Available records:
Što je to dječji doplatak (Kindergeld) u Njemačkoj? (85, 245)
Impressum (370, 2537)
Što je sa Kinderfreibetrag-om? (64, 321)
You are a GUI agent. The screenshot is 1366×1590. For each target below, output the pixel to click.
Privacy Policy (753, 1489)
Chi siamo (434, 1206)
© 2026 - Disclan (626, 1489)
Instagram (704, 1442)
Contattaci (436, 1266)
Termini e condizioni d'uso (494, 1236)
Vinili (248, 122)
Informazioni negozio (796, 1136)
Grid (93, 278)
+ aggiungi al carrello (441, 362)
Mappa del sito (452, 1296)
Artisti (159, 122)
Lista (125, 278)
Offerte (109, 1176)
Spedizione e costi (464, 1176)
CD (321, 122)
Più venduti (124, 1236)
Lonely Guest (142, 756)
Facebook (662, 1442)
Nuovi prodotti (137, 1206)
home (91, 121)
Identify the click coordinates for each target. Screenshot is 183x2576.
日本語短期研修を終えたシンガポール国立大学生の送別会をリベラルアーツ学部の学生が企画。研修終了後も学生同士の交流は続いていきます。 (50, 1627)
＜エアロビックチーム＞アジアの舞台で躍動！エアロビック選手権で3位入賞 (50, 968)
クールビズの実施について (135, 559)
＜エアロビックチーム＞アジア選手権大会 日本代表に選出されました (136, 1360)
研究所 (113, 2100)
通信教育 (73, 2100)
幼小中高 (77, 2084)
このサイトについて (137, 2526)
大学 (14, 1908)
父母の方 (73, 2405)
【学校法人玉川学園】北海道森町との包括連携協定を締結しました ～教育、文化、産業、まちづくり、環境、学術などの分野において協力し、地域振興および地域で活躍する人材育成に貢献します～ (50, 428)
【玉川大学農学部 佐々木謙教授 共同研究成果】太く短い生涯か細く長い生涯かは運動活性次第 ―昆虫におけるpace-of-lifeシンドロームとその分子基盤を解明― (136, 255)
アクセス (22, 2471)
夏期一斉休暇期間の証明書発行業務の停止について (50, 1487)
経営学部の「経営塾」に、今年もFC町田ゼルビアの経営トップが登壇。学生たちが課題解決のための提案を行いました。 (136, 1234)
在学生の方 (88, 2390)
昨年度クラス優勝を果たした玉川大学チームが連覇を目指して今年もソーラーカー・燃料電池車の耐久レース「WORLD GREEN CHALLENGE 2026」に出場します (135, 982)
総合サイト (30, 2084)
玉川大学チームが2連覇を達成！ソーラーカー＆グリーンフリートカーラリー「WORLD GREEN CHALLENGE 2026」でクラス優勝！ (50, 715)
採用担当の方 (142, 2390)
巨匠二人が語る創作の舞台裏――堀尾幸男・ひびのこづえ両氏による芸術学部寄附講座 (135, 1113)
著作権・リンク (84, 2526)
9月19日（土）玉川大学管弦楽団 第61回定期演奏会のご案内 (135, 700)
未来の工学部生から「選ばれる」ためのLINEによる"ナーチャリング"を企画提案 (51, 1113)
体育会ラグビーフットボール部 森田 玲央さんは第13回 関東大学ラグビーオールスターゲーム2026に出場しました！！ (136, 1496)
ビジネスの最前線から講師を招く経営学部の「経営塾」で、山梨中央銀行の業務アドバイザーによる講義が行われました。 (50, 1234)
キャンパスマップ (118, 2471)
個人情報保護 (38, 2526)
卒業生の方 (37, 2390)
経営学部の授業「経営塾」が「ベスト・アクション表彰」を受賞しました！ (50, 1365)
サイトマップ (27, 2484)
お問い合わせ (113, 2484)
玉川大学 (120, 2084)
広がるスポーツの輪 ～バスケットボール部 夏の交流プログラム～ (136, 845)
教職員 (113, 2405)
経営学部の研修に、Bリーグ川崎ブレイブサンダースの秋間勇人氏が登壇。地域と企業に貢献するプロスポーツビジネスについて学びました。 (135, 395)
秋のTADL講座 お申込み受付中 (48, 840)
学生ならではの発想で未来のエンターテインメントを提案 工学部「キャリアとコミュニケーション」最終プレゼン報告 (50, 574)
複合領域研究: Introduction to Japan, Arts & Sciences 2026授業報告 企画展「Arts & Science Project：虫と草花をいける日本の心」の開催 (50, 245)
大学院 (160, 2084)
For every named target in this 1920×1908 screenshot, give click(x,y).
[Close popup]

Assignment: No line before the one containing "巨匠二人が語る創作の舞台裏――堀尾幸男・ひびのこづえ両氏による芸術学部寄附講座 (135, 1113)" should be copied; restate that line and all the rest through the end of the data above word for word.

Exercise response:
巨匠二人が語る創作の舞台裏――堀尾幸男・ひびのこづえ両氏による芸術学部寄附講座 (135, 1113)
著作権・リンク (84, 2526)
9月19日（土）玉川大学管弦楽団 第61回定期演奏会のご案内 (135, 700)
未来の工学部生から「選ばれる」ためのLINEによる"ナーチャリング"を企画提案 (51, 1113)
体育会ラグビーフットボール部 森田 玲央さんは第13回 関東大学ラグビーオールスターゲーム2026に出場しました！！ (136, 1496)
ビジネスの最前線から講師を招く経営学部の「経営塾」で、山梨中央銀行の業務アドバイザーによる講義が行われました。 (50, 1234)
キャンパスマップ (118, 2471)
個人情報保護 (38, 2526)
卒業生の方 (37, 2390)
経営学部の授業「経営塾」が「ベスト・アクション表彰」を受賞しました！ (50, 1365)
サイトマップ (27, 2484)
お問い合わせ (113, 2484)
玉川大学 (120, 2084)
広がるスポーツの輪 ～バスケットボール部 夏の交流プログラム～ (136, 845)
教職員 (113, 2405)
経営学部の研修に、Bリーグ川崎ブレイブサンダースの秋間勇人氏が登壇。地域と企業に貢献するプロスポーツビジネスについて学びました。 (135, 395)
秋のTADL講座 お申込み受付中 (48, 840)
学生ならではの発想で未来のエンターテインメントを提案 工学部「キャリアとコミュニケーション」最終プレゼン報告 (50, 574)
複合領域研究: Introduction to Japan, Arts & Sciences 2026授業報告 企画展「Arts & Science Project：虫と草花をいける日本の心」の開催 (50, 245)
大学院 (160, 2084)
For every named target in this 1920×1908 screenshot, give click(x,y).
[Close popup]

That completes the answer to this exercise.